Jessie did as told, with the rising suspicion that she was about to become the punch line to a joke. She did observe that the stone appeared not to reflect light, and the longer she stared at it, the deeper it melted into total blackness, looking like a hole in the fabric of space.

Within that blackness, something began to take shape. It wasn’t moving, but revealing itself, like the image hidden in a Magic Eye picture. What it was, Jessie couldn’t begin to describe. It wasn’t even entirely optical. It were as though something inside that void were reaching into Jessie’s mind and opening passageways of thought that had been closed since she was born. All awareness of Andrew and the others and even the room faded away until the stone was all that was left in all the world. Jessie was inside it, and it was the vast, infinite universe. Jessie felt a swirling kaleidoscope of colors she couldn’t name wash through her; she heard the light of distant stars singing across the cosmos and saw the roar of radio waves pinging between celestial bodies. It was beautiful and horrible and overwhelming and Jessie felt that she might go insane and that if she did she wouldn’t care.

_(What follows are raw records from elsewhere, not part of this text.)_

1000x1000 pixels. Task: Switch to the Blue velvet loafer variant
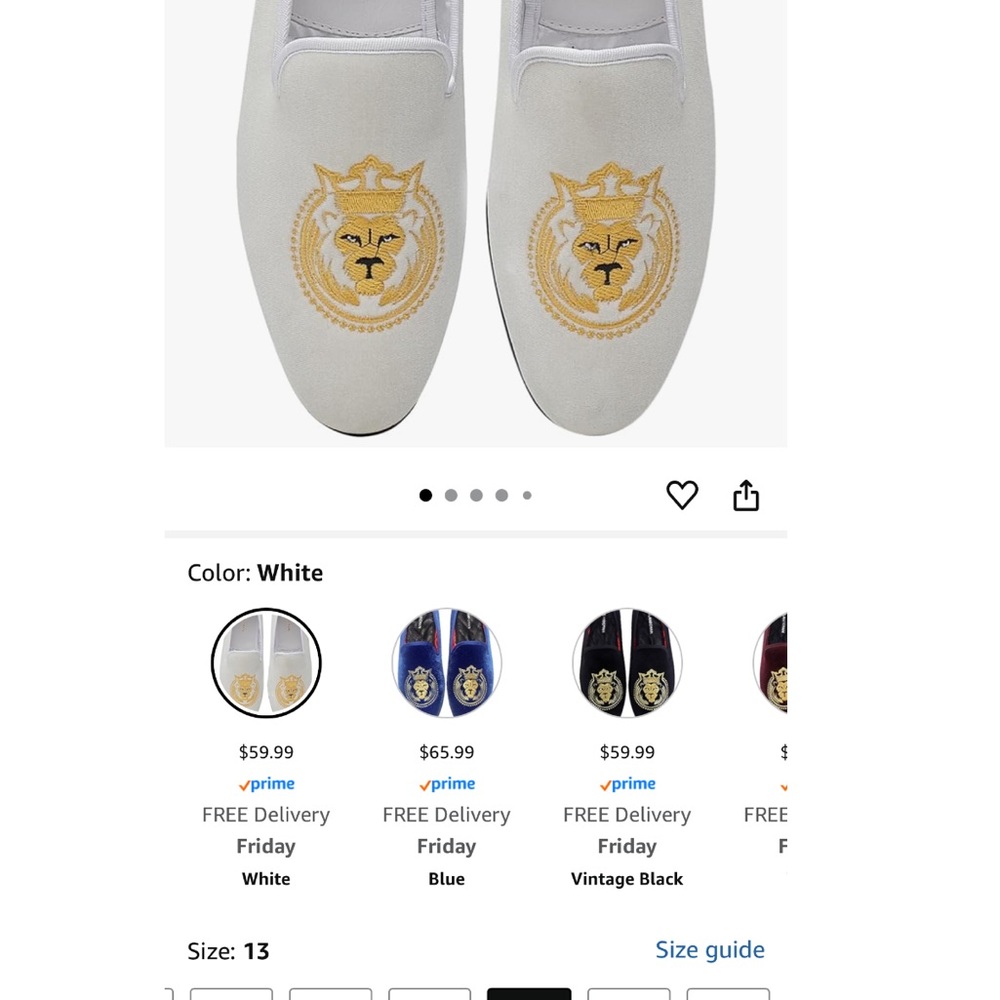[446, 663]
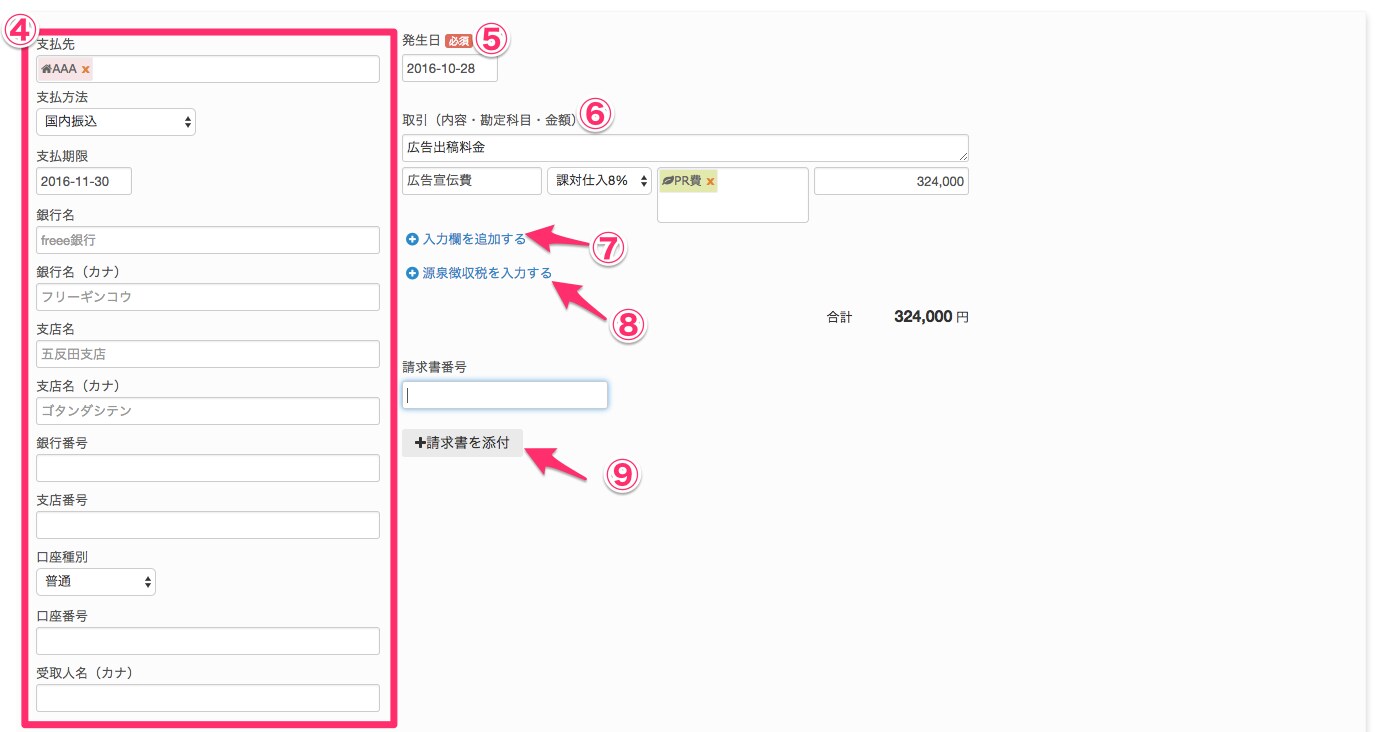Click the 広告出稿料金 description text area
The height and width of the screenshot is (732, 1380).
tap(684, 148)
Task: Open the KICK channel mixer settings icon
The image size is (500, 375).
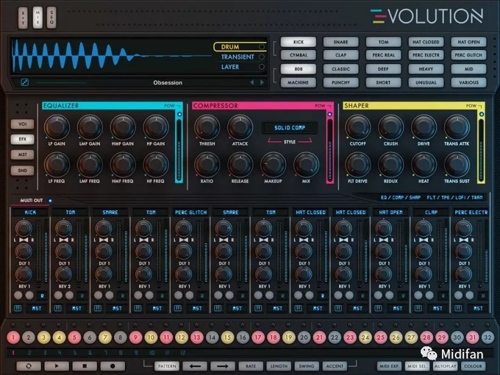Action: tap(18, 308)
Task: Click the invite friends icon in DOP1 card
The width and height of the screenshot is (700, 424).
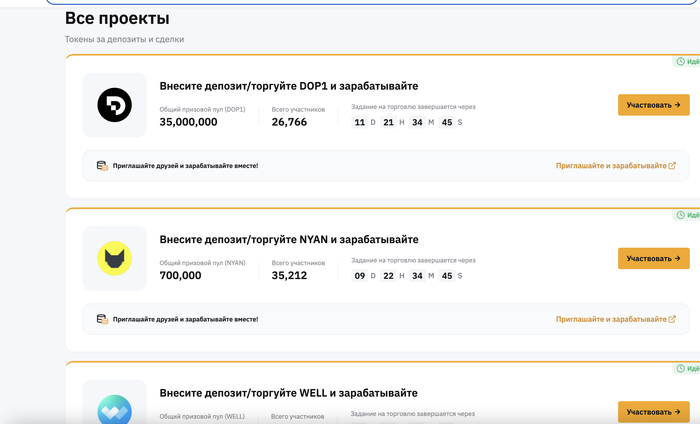Action: (x=101, y=165)
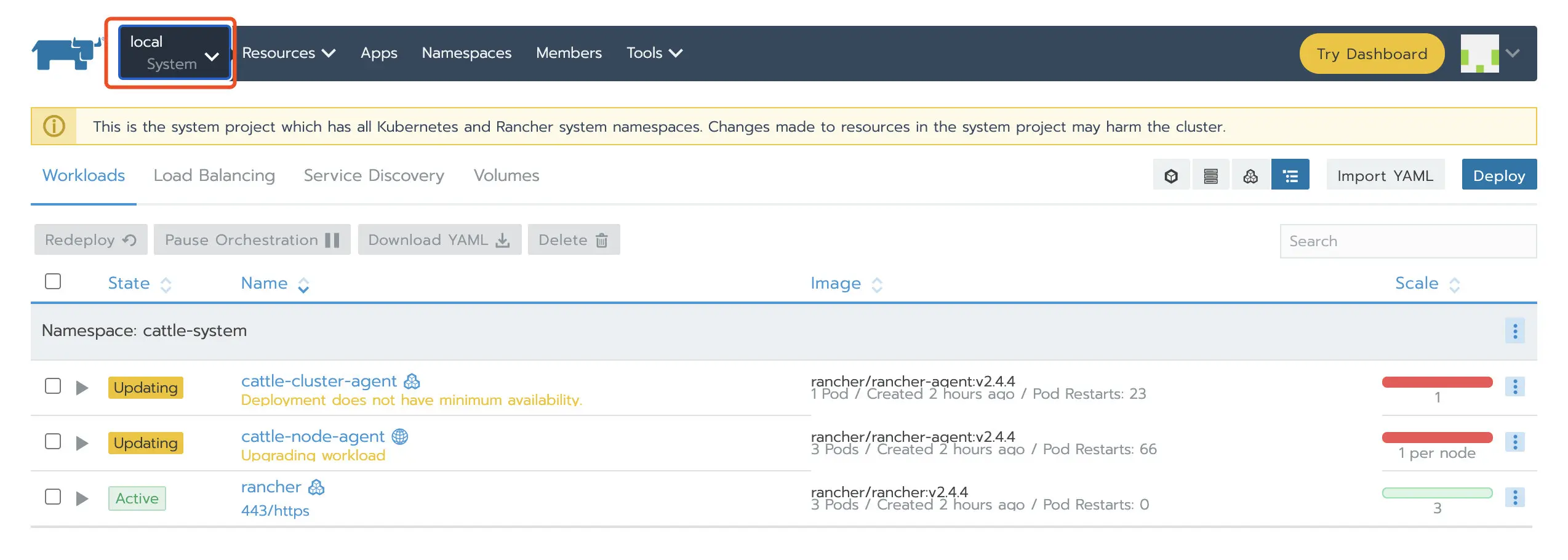Open the local System project dropdown

174,53
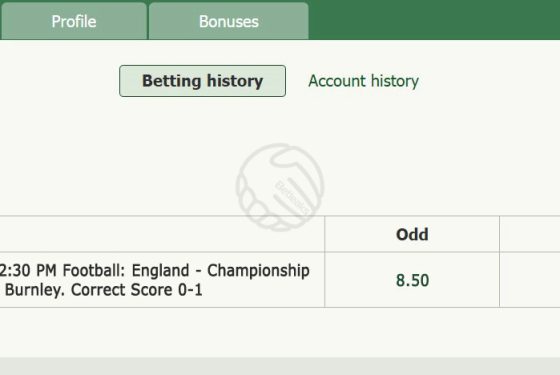The height and width of the screenshot is (375, 560).
Task: Switch to the Bonuses tab
Action: click(x=229, y=21)
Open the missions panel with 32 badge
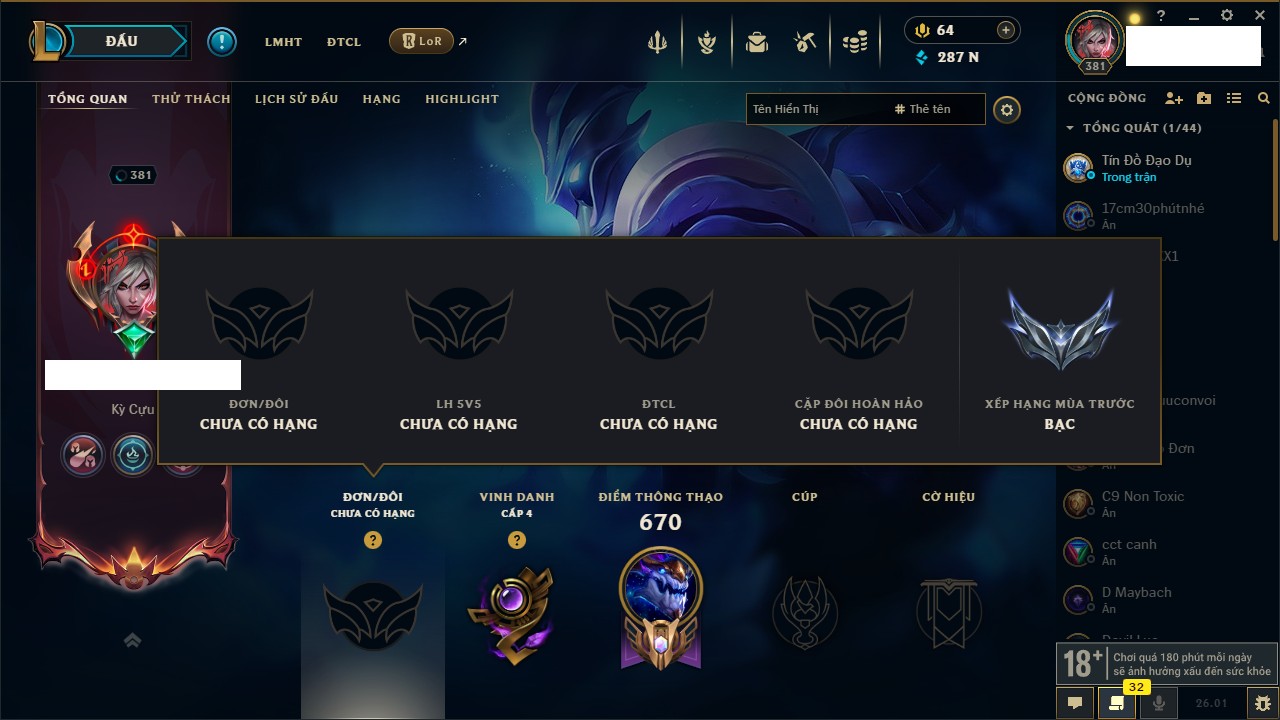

Then a harsh, unwanted, alien word echoed through the void toward her. It terrified her and she tried to withdraw from it until she suddenly recognized it as her own name:

“Jessie. Jessie.”

It was like being torn from the warmth and familiarity of the womb; all at once, the endless cosmos were sucked back into the shape of a six-inch-tall rock, and Jessie was ripped out of the void. She felt confusion and terror.

“You’re okay,” a voice assured her. “Just breathe.” She did, and the disorientation abated. Following the initial shock of awakening, Jessie relaxed into a feeling of utter euphoria. It was like the peaceful rest after a hearty workout, only it was her mind and senses that had been doing the heavy lifting.

The faint sound of many voices drew Jessie’s attention to a television set. There were screaming crowds and a great ball of light descending on a spire. Numbers in the corner of the screen counted down from ten. The ball finished its descent and the skies lit up with fireworks.

It was maybe half an hour before Jessie felt like herself again. She didn’t remember when Andrew had begun explaining everything: “...really know what it is. It was found by another student: Gabriel Tennyson.” On his laptop, Andrew opened a page on the Weird Arkham site. There was a photo of a lanky student with large glasses. His left arm was missing, a fleshy nub poking out of the left sleeve of his t-shirt; apparently a birth defect. Jessie was reminded of The Fugitive, where Harrison Ford was looking for the One-Armed Man who had murdered his wife.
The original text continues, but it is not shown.